Título: A maior prejudicada é a própria sociedade, diz presidente da Abert
Autor: Brígido, Carolina
Fonte: O Globo, 27/01/2013, País, p. 10

Deputado atribui decisões às "muitas décadas de opressão, de cerceamento de liberdade" vividas no país

A ordem do juiz Raphael Baddini de Queiroz Campos, de Macaé - de mandar lacrar o livro "Cinquenta tons de cinza" por considerá-lo impróprio a menores de 18 anos -revela um problema que tem sido considerado um dos mais graves pelas entidades de imprensa e por especialistas em liberdade de expressão: a censura judicial. Segundo o presidente da Associação Brasileira de Emissoras de Rádio e Televisão (Abert), Daniel Slaviero, o número de decisões de primeira instância que impõem a censura é crescente e altamente oneroso, não só para as empresas mas, sobretudo, para a sociedade.

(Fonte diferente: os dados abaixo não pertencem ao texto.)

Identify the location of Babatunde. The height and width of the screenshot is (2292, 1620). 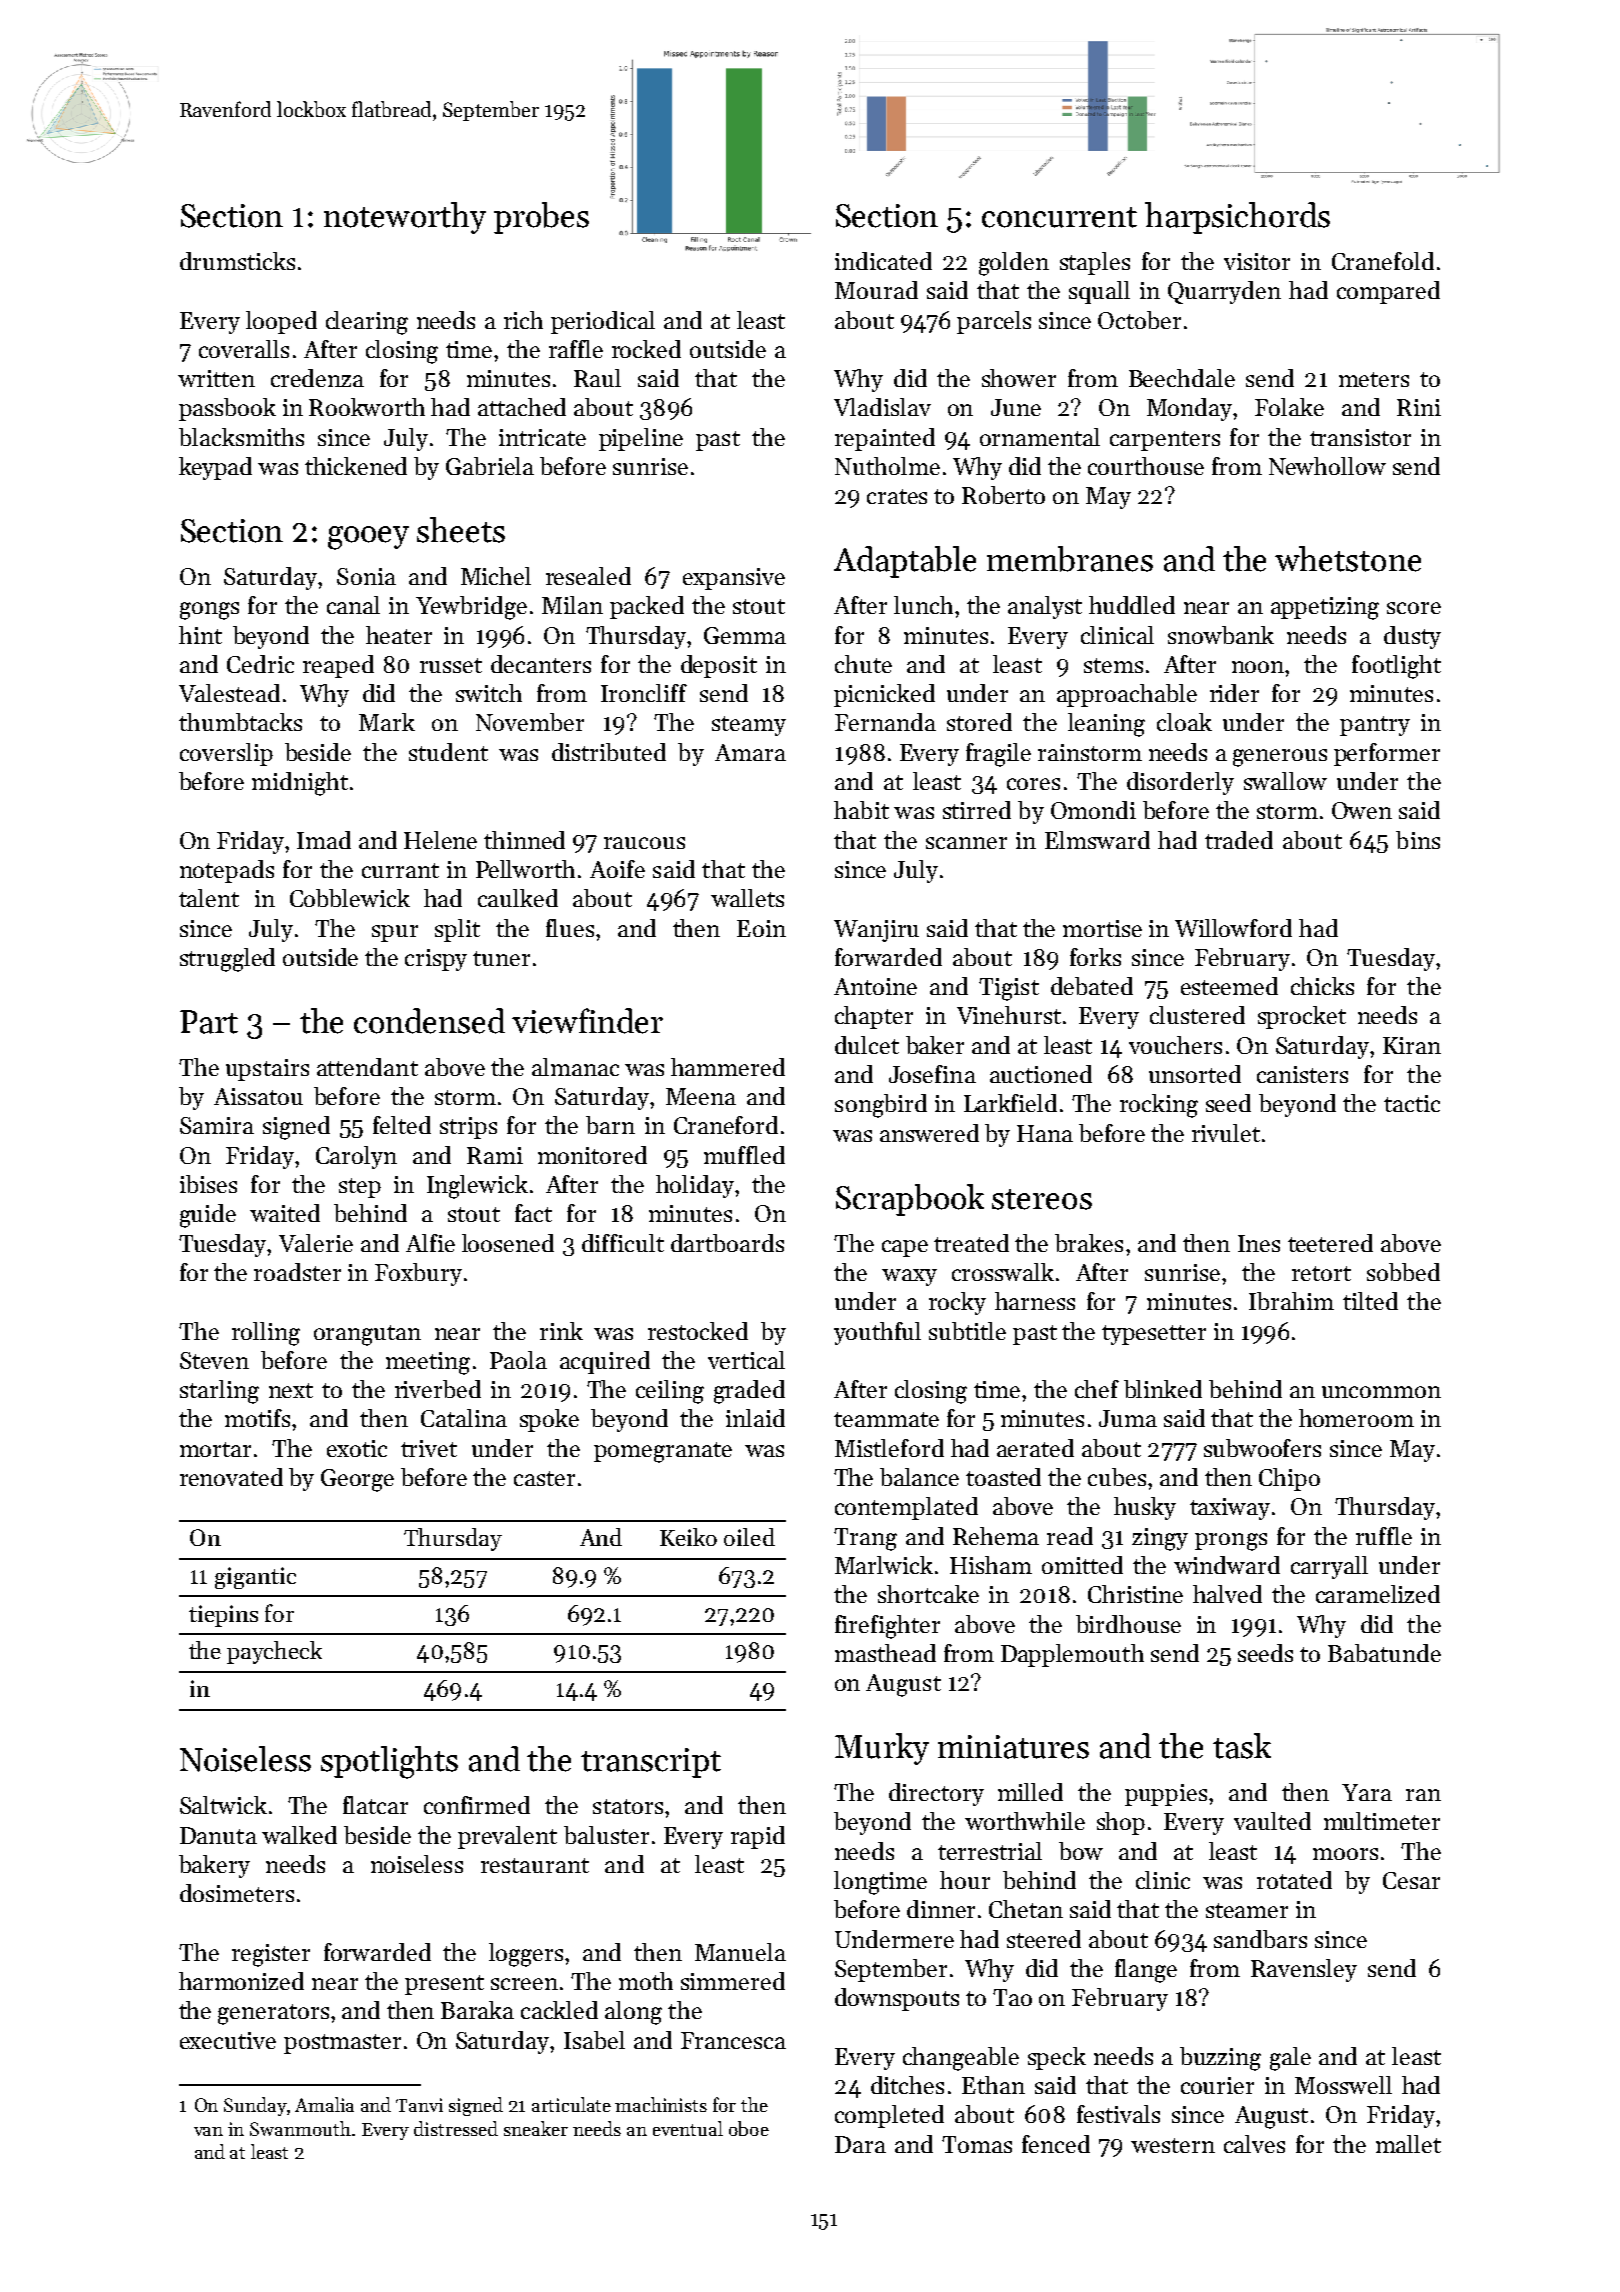
(1384, 1653).
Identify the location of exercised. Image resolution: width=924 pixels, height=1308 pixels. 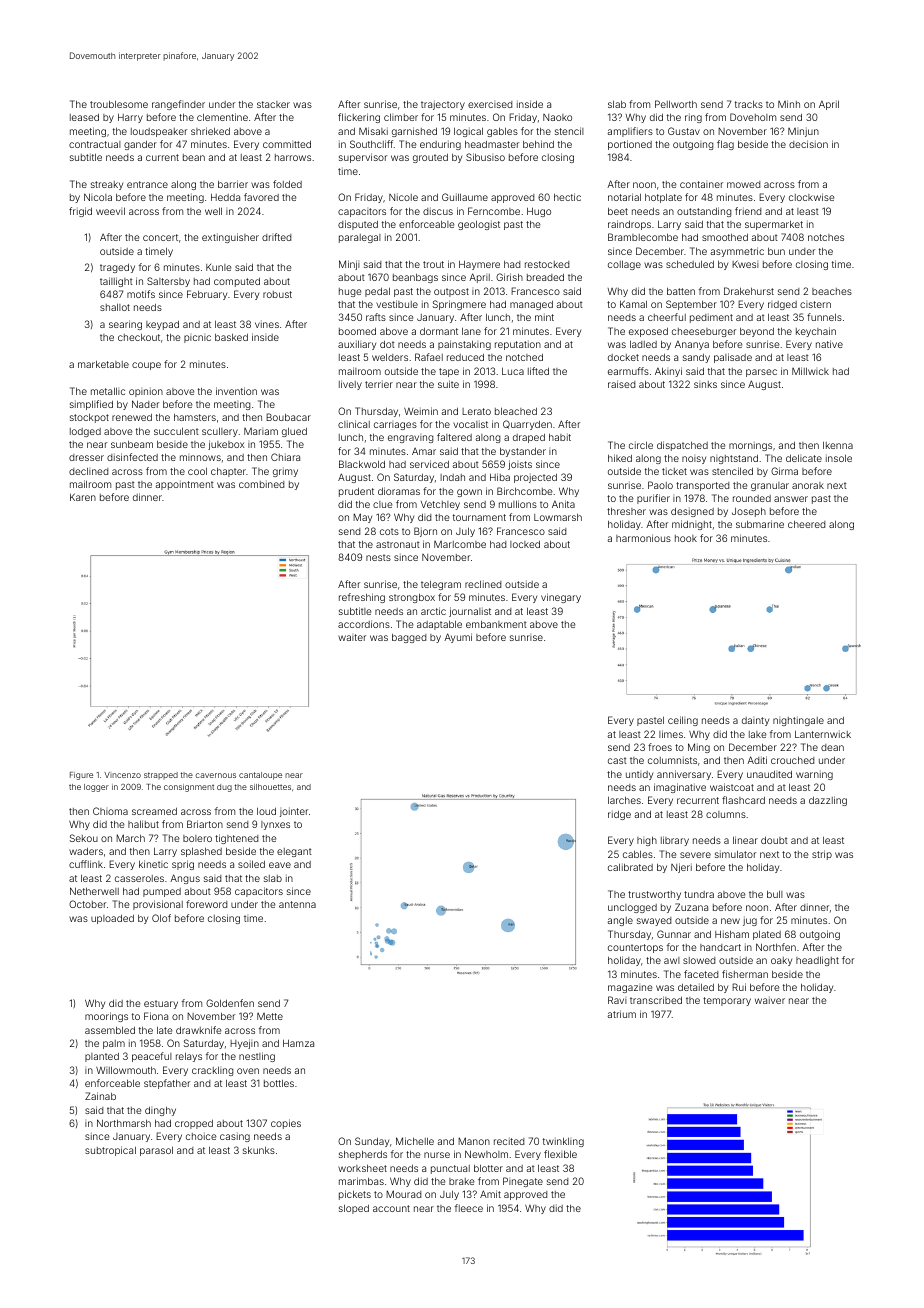
(490, 104).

-Consideramos essas decisões uma das maiores ameaças à liberdade de expressão hoje no país e temos percebido um aumento considerável da censura judicial. A maior prejudicada é a sociedade, que arca com o ônus de não ser informada. O prejuízo é irreparável- afirma Slaviero, para quem os prejuízos persistem mesmo quando essas decisões são reformadas pelas instâncias superiores do Judiciário.

Para o deputado federal Miro Teixeira (PDT-RJ), que propôs a ação no STF que derrubou a Lei de Imprensa em 2009, o preceito de liberdade de expressão é "claríssimo" e foi assegurado pelo Supremo. No entanto, essas decisões judiciais persistem porque, segundo ele, "são muitas décadas de opressão, de cerceamento à liberdade; e as autoridades não querem a liberdade porque ela permite a fiscalização e o fim da impunidade".

A liberdade de expressão é assegurada pelo parágrafo IX do Artigo 5º da Constituição. O parágrafo seguinte trata de outro direito: o da privacidade. Professor de Direito da FGV-Rio, Thiago Bottino afirma que a Constituição abre margem a diferentes interpretações e que há um conflito de direitos, o que favorece as decisões de magistrados de primeira instância contra a liberdade de expressão:

-Não existe uma decisão final do Supremo (Tribunal Federal) sobre a censura judicial. Ele deveria ser provocado a julgar essa questão. Nada na Constituição é assim claro. A letra da Constituição é um ponto de partida para se interpretar a lei e chegar ao Direito. Em algum momento os direitos entram em atrito. E é preciso decidir quando há uma colisão de direitos.

Especialista em casos de censura à imprensa, a advogada Taís Gasparian defende que o interesse público deve se sobrepor ao direito à privacidade "de um ou dois indivíduos". Ela aponta ainda que, mesmo na Constituição, "fica claro que a liberdade de expressão não pode sofrer restrição, mas que há outros princípios":

- Os magistrados decidem de acordo com sua interpretação. Não devem ser punidos, mas respeitados. Para isso (reformar as sentenças) existem os recursos judiciais, existe o duplo grau de jurisdição. Tenho certeza de que, no caso do livro de Macaé, a sentença será reformada.

Para o presidente do Tribunal de Justiça de São Paulo, o desembargador Ivan Sartori, é preciso lembrar que um juiz de primeira instância "trabalha solitário e vai julgar solitária e subjetivamente", diferentemente dos tribunais superiores, onde as decisões são colegiadas:

- A liberdade de imprensa é sagrada, mas existe uma linha tênue com a privacidade. Examinar essa linha entre os dois preceitos cabe ao juiz. Quando se trata de uma figura pública, existe mais elasticidade para aumentar o campo da liberdade. Mas a Constituição tem todos os direitos no mesmo nível.